4

I was doing the integration task with FPU before, now I'm struggling with SSE.

My main problem is when I was using FPU stack, there was the fsin function, which could be used on the number, which is at the top of the stack (st0).

Now I want to calculate the sine of my all four numbers in XMM0, or calculate it somewhere else and move into XMM0. I'm using the AT&T syntax.

I think the second idea is actually possible, but I don't know how :)
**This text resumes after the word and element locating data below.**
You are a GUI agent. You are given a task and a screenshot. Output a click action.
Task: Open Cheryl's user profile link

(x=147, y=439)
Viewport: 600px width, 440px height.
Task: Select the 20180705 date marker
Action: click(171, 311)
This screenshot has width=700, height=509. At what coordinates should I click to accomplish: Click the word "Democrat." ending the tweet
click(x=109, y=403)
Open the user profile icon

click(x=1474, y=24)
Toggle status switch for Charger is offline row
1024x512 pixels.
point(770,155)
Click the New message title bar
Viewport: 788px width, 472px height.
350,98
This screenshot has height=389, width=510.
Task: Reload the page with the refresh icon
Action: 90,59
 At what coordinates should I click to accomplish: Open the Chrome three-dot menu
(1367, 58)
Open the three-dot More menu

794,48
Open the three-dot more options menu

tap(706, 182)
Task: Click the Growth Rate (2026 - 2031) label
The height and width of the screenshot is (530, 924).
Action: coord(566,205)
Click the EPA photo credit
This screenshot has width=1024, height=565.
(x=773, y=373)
Does anybody know how to do it?

Gabe
  • 84,912
  • 12
  • 139
  • 238
pawel
  • 5,976
  • 15
  • 46
  • 68
  • sinus? I don't think that means what you think it does (and it's not a verb). – Mahmoud Al-Qudsi May 13 '12 at 10:25
  • fsin doesn't sinus the value on top of the stack? – pawel May 13 '12 at 10:27
  • It's called 'sine' in English. – zch May 13 '12 at 11:03
  • This answer is relevant: http://stackoverflow.com/a/1845204/1256624 (Summary, SSE doesn't appear to provide a native `sin` instruction). Also, this page looks like it might help: http://gruntthepeon.free.fr/ssemath/ – huon May 13 '12 at 11:06
  • @dbaupp I know that SSE doesn't provie it, but maybe you know how to insert values from fpu stack into xmm0? – pawel May 13 '12 at 11:20
  • Google turns up [this](http://www.asmcommunity.net/board/index.php?topic=30778.0). (The second link I provided up above appears to have implementations of `sin`/`cos`/etc in SSE; these may even be more performant, due to vectorization and SSE generally being better etc.) – huon May 13 '12 at 11:27
  • The fsin (etc) instructions were pretty bad anyway. Only useful when optimizing for size - and in that case you probably won't be using SSE. This may be useful: http://devmaster.net/forums/topic/4648-fast-and-accurate-sinecosine/ (add reduction if you're outside the range) – harold May 13 '12 at 12:46

1 Answers1

4

Three options:

  1. Use and existing library that computes sin on SSE vectors.
  2. Write your own vector sin function using SSE.
  3. Store the vector to memory, use fsin to compute the sine of each element, and load the results. Assuming that your stack is 16-byte aligned and has 16-bytes of space, something like this:

       movaps  %xmm0, (%rsp)
       mov     $3,     %rcx
    0: flds   (%rsp,%rcx,4)
       fsin
       fstps  (%rsp,%rcx,4)
       sub     $1,     %rcx
       jns     0b
    

(1) is almost certainly your best bet performance-wise, and is also the easiest. If you have significant experience writing vector code and know a priori that the arguments fall into some range, you may be able to get better performance with (2). Using fsin will work, but it's ugly and slow and not particularly accurate, if that matters.

Stephen Canon
  • 103,815
  • 19
  • 183
  • 269